Other intriguing situations come to mind. For example, will Chopra visit Sheela in Switzerland, to meet and study her? If so, it would be well worth being a fly on the wall to overhear that conversation.
But the real challenge is the portrayal of Osho himself. As the movie’s co-producer, is Chopra intending to reduce him to a good-time guru, with a human appetite for luxury? Or will she somehow be able to convey what it is like to be an enlightened being, who, out of compassion, adopts all kinds of unorthodox methods – including the acquisition of 93 Rolls Royces – as he accepts the challenge of trying to awaken others?

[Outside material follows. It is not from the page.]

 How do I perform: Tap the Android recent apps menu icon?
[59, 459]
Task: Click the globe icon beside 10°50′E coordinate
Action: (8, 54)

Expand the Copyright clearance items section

In this regard, one wonders if Priyanka Chopra realizes what she has taken on, because anything other than a superficial “guru-and-his-gopi” soap opera on the silver screen is going to take some very insightful acting and intelligent directing. The wannabe aeronautical engineering student may come to realize: this ain’t rocket science, honey. And it ain’t Tinsel Town schmaltz. It’s altogether another ballgame. Let’s see how you play it.
One more thing: the recent decision by Osho Foundation, the official managers of Osho’s legacy, to sue Netflix for infringing copyright, when using old video footage of the mystic and his Oregon experiment in ‘Wild Wild Country’, shouldn’t create problems for Priyanka Chopra.

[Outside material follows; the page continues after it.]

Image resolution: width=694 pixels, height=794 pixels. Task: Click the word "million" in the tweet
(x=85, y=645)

If successful in its lawsuit, Osho Foundation will certainly be able to limit how the 300 hours of archive material, stored in Oregon and accessed by the Way brothers, is used in future. But it won’t affect the impersonation of historical characters by actors in regular movies, which is what Chopra is proposing.
As far as Hollywood is concerned, the Osho-Sheela saga is unrestricted and open to all interpretations. Ready? Lights…camera…action!
Subhuti is a regular contributor
More articles by this author on Osho News
Related from Media Watch
Priyanka Chopra to play Ma Anand Sheela of Osho movement in next Hollywood film – Priyanka Chopra, who recently appeared on The Ellen DeGeneres Show, revealed that she will soon star and produce Ma Anand Sheela’s biopic. Published on India Today, January 30, 2019. (updated with YouTube video)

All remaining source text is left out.